▸ **What you should do**: Would you return each entry exactly as written, omitting any pictures?

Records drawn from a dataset
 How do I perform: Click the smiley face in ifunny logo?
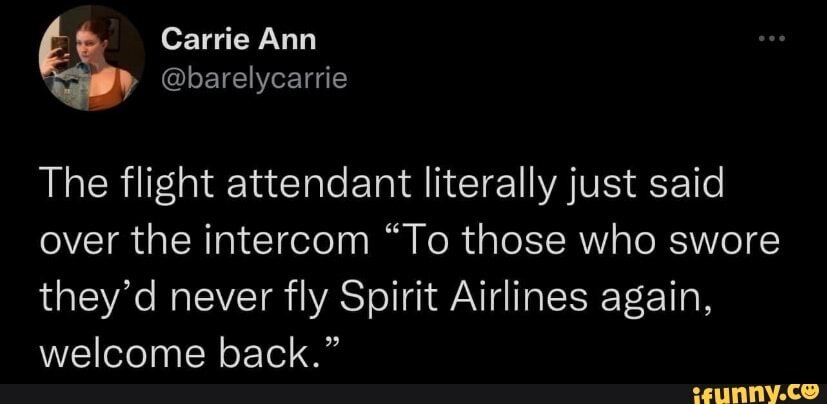(810, 387)
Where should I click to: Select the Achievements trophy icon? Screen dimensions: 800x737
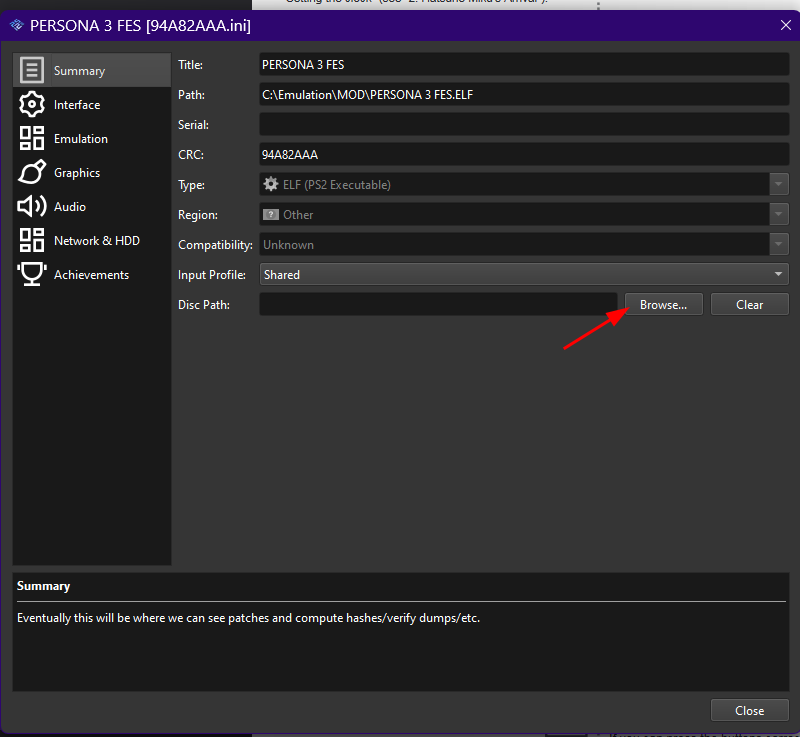(x=32, y=274)
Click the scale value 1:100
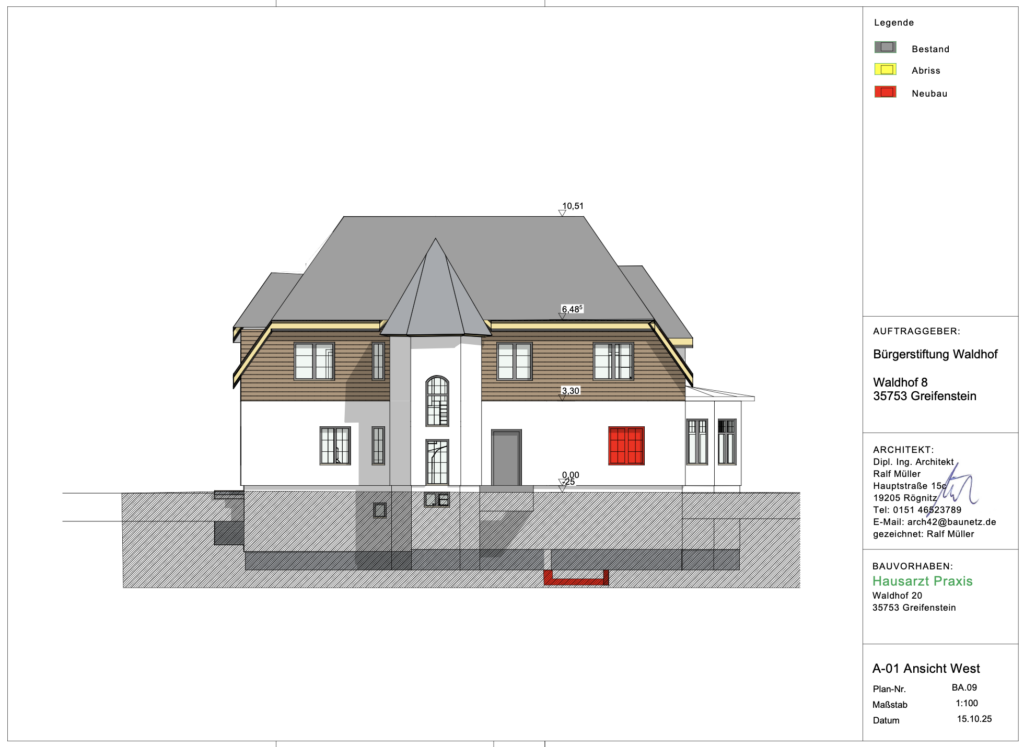 tap(968, 704)

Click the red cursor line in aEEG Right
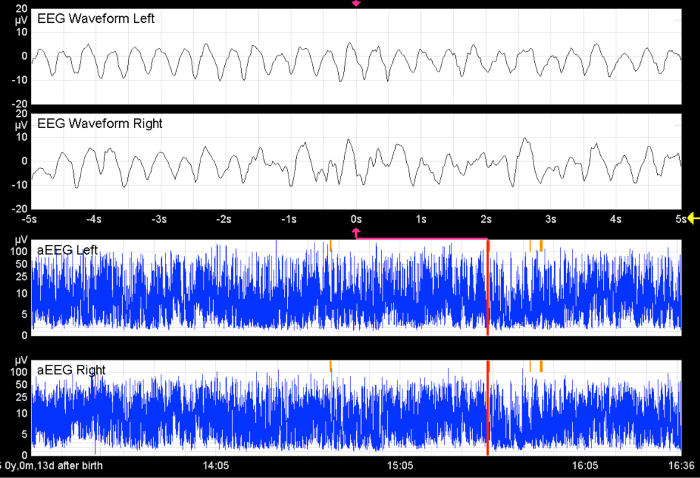click(x=487, y=410)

▸ **Completed task**:
 How do I perform: Click the smiley face in ifunny logo?
(810, 387)
Where should I click to: Select the Achievements trophy icon? Screen dimensions: 800x737
(x=32, y=274)
Click the scale value 1:100
 tap(968, 704)

Click the red cursor line in aEEG Right
click(x=487, y=410)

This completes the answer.